SOLUTION:  West Coast removed the sidewalks and pavers adjacent to the seawall. The consulting engineer identified the exact locations for repairs. The contractor injected Prime Flex 920 through ½” probes approximately 12’ deep to fill the voids and seal the joints. Prime Flex 920 is a super low viscosity hydrophobic polyurethane resin that reacts with water to form a rigid, watertight mass. Its low viscosity, water-reactivity and the fact that it meets NSF/ANSI Standard 61 for contact with potable water, make it a good choice for seawall repair. The work was done in five or six phases so that the entire marina wasn’t torn up at one time. West Coast would prepare a section, then the contractor would grout that section with about a week between each phase.

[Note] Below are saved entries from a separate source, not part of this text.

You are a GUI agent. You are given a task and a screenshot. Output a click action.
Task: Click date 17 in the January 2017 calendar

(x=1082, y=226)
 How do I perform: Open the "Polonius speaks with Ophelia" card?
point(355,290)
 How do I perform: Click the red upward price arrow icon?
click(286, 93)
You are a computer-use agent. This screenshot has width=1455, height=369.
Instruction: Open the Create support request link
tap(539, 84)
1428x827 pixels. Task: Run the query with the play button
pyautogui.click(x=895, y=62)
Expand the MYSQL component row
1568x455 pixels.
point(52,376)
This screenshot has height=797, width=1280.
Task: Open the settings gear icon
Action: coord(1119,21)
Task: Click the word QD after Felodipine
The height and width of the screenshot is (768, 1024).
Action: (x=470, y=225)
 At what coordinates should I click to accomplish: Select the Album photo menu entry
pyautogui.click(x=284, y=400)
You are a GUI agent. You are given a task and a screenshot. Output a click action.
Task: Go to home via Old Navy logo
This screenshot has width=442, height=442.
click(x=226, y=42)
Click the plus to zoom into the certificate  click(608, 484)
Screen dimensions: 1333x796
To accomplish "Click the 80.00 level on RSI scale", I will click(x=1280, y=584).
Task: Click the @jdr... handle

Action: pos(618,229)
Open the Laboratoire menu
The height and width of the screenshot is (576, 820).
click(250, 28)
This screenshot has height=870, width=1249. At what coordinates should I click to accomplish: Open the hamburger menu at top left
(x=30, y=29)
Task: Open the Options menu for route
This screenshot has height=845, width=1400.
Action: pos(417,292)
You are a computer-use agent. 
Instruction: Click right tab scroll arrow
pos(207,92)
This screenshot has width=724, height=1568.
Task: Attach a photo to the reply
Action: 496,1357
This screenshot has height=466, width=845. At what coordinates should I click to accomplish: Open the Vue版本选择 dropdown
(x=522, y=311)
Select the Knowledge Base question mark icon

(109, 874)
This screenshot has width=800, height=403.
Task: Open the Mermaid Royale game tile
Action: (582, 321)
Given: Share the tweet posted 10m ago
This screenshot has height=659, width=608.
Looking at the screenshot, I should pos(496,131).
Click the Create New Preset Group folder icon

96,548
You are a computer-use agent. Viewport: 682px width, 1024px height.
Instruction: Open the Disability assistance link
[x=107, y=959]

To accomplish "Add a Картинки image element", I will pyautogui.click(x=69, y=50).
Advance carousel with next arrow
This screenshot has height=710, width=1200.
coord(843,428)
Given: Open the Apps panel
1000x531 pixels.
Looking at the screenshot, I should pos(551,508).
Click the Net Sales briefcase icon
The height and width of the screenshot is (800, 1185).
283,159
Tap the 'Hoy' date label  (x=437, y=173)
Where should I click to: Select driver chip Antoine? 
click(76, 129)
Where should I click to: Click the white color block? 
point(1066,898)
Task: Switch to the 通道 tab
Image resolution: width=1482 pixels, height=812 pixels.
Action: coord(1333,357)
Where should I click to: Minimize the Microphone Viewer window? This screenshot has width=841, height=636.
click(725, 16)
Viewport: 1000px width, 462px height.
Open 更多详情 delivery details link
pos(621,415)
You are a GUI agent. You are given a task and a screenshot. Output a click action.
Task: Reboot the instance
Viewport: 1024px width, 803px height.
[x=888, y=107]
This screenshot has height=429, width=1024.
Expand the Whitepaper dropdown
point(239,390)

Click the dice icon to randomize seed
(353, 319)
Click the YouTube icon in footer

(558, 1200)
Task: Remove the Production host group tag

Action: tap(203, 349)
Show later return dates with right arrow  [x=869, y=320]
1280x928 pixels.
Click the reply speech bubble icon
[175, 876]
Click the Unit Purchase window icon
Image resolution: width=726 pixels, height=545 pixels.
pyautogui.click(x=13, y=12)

CHALLENGES: “The job was fairly standard,” said the contractor, “but one challenge was that some of the boats in the marina were docked very close to the location we were working.” The crew had to be especially vigilant about avoiding overspray that could contact the boats. They also established floating barriers in the water to contain grout that flowed through the seawall in the process of sealing the leaks. These barriers ensured that the reacted grout could easily be contained, removed and disposed of.

Each section of wall required 100-120 gallons of 920 to complete repairs, so 500-600 gallons were used in total for the project by a four-man crew.

Seawall repair with polyurethane foam: workers dig behind a seawall to do soil stabilization

Photo used with permission. Not for reuse.

OUTCOME:  The grouting was successful and without complications.

“Everything went really well,” said the contractor. “The material worked well. It was a nice, straight forward job that was actually pretty easy, which is always great.”